The board might not know what DDoS (Distributed Denial of Service) is, but they will understand that an attack on the website could take the online store offline for days during the crucial sales period.
2. Adopt a quantifiable risk-based approach
The main purpose of the board is to ensure the profitability and future of the organisation. Speak to them in terms of risk. But be brave enough to put a value on this. Focus first on high-level risks and how these can impact the operation of the business. How long could the business survive with no IT? A day? A week? A month? How much revenue would they lose if all IT; emails, phones, access to shared drives went down even for a day? Demonstrate how critical IT is to the business. No emails or phones working? How do you communicate with staff, suppliers and customers? Offshore monitoring systems down? Are lives at risk? Are your emergency response documents still accessible?
Focus on how much money the new controls could potentially save the organisation, not how much they cost, and talk about the potential reputational damage that will go alongside a cyber-attack. To put this in context, cybercrime is estimated to cost the British economy over £6 billion a year with the average cost to SMEs, which bear the brunt of such activity, as high as £25,000, according to the Institute of Directors (IoD). Figures released last year by the Department for Digital, Culture, Media & Sport highlighted that four in ten businesses and two in ten charities experienced a cyber security breach during the previous year.
3. Bring real life examples
Take a case study or two of real-life cyber-attacks, preferably from the same industry or sector you operate in. Show them how this affected the victim and what they could have done to help mitigate or prevent the attack. Don’t just focus on the high-profile cases, unless you can relate it back to your business. Make it real for them.
4. Relate it to business strategy
Find out and familiarise yourself with the overall strategy and objectives of the business. Show how the plans you have for security align with these goals and objectives or how the plans will help achieve them. Does the company have an environmental objective to protect wildlife, a staff incentive scheme based on zero accidents, a 24/7 customer help desk promise? Strong cyber security defences will ensure that monitoring systems continue to keep equipment and people safe, and that customer services do in fact remain open 24/7.
5. Propose solutions
Don’t just focus on the problem. Show the board that you have a solution to the problem. Let them know that you have something that will benefit the business that has been costed with a proposed start and completion date for implementation. Focus on the critical first, then later, once it has been shown to benefit the business you can start looking at the ‘nice to haves.’
6. Bring in a third party
Often management don’t believe the experts that they hire. It’s not until an external party come in and point out the shortcomings that they begin to listen. If you can, get an external organisation to carry out a vulnerability audit or penetration test to highlight the weaknesses. Don’t be afraid of the results, it’s more ammunition for you to take to the board for additional resources or investment.

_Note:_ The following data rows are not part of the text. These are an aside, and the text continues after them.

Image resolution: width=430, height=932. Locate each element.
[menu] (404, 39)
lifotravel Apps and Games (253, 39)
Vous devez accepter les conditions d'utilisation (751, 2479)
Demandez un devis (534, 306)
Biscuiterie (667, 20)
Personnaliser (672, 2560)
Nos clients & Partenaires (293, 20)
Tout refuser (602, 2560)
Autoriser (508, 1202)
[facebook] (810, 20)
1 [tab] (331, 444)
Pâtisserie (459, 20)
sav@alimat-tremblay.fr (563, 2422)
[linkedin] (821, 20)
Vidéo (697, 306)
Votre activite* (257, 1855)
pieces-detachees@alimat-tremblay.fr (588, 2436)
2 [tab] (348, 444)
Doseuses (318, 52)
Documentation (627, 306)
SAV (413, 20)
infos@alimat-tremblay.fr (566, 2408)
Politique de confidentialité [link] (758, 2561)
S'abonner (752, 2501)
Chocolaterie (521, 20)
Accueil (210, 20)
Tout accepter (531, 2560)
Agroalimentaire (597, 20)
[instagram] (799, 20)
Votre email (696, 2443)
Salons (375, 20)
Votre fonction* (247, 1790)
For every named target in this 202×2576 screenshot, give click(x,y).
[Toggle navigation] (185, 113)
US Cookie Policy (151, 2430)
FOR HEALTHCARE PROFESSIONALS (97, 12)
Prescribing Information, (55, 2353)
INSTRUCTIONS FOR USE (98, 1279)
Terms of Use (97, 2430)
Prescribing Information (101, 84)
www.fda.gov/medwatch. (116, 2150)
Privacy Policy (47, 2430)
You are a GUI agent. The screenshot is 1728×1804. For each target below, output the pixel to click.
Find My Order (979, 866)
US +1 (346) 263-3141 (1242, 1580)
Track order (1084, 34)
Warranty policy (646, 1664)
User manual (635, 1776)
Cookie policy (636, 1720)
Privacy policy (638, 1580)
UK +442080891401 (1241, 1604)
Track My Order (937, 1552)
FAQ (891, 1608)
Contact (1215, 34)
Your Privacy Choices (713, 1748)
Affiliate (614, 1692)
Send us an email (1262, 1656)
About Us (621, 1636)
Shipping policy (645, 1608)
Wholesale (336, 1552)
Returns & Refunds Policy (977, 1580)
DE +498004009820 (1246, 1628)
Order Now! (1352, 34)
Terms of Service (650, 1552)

Do your research, keep it non-technical, concentrate on solutions and tie this in with company objectives, after all it’s the same board that have signed these off in the first place.
Finally, security nearly always competes with other priorities in the business but as Russ Verbofsky, CIO and CISO at the New Mexico Department of Game and Fish said, “You can pay me today or tomorrow. But tomorrow includes a press release describing that we weren’t proactive in protecting our data and systems.”